A common grievance is the regime’s contradictory financial behavior. While officials frequently cite budget deficits to justify neglecting crumbling infrastructure and unpaid domestic debts, they somehow find billions to fund regional proxy groups and foreign militancy.
This contradiction is no secret. Over the past decade, officials from Hezbollah in Lebanon, Hamas in Gaza, the Popular Mobilization Forces in Iraq, and the Houthis in Yemen have openly acknowledged financial support from Tehran. Hezbollah’s new Secretary General recently declared a $400 million “gift” from Iran for Lebanese families—on top of the group’s estimated $1–2 billion in annual funding from Tehran. Similarly, Hamas reportedly receives $150 million per month, and other regional groups enjoy similar support.

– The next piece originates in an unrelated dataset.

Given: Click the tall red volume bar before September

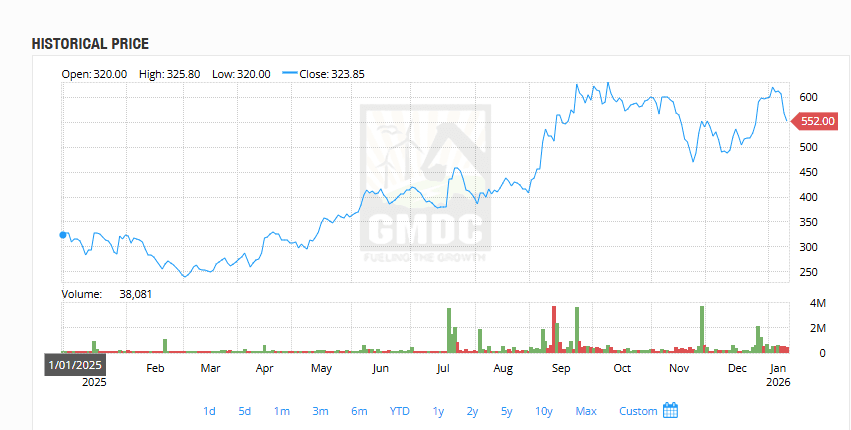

Meanwhile, back home in Iran, the infrastructure is collapsing. Cities experience daily blackouts. Drinking water is contaminated or altogether unavailable. Patients suffer due to medicine shortages. Small businesses are closing, unable to operate without electricity or access to stable resources. Bread dough spoils in powerless bakeries. Meat rots in butcher shop refrigerators. Miners are trapped underground when the electricity to lift systems cuts out.
Repression at Home, Generosity Abroad
In parallel to its regional expenditures, the regime invests heavily in expanding domestic repression. Billions of dollars are funneled into security forces such as the Revolutionary Guards, Basij, and intelligence agencies—not to protect citizens, but to suppress dissent.

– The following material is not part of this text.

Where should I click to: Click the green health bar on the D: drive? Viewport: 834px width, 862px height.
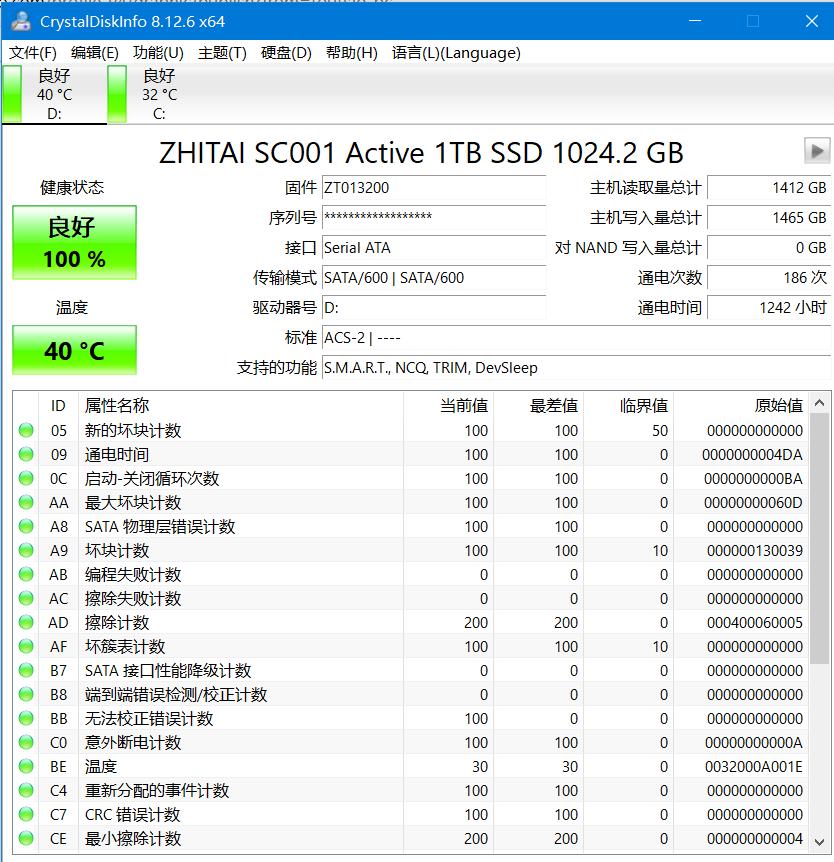pos(10,95)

These forces are equipped with advanced surveillance technologies, armored vehicles, and military-grade weapons. Their budgets are bloated with salaries, bonuses, and benefits—all prioritized over public welfare.
Additionally, widespread corruption siphons off public wealth. Scandals involving the petrochemical sector, Sarmayeh Bank, the Educators’ Savings Fund, and others have cost the country tens of trillions of tomans. Yet, few perpetrators are held accountable, and the stolen wealth rarely returns to the public treasury.
Budget priorities reveal the regime’s true focus: military expansion, ideological institutions, and clerical establishments. More than 400,000 clerics and over 490 seminaries are generously funded. Meanwhile, initiatives to repair schools, improve healthcare, or combat environmental crises are regularly shelved due to so-called “lack of funds.”
A Boiling Society
This misallocation of resources is fueling rising anger among Iranians, particularly the youth and middle class, who see no path forward. A viral video of a Bojnourd University student captured this sentiment perfectly: “You have a budget, but you spend it abroad. Then you say there is no money for us.”
Protest is becoming more frequent and more direct. Workers, retirees, teachers, bakers, and drivers across cities are taking to the streets or organizing strikes. But rather than engage with their grievances, the regime typically responds with arrests, intimidation, or silence.
The truth is becoming harder to hide: A government that prioritizes military adventurism and repression over the basic needs of its own citizens cannot sustain itself indefinitely. Even the strongest armies and the most advanced weapons are powerless without public support.
Iranians increasingly feel abandoned by a state that spends on foreign militias while letting its own people suffer in darkness, thirst, and poverty. In a society boiling with frustration and robbed of hope, another mass uprising is not a question of “if,” but “when.”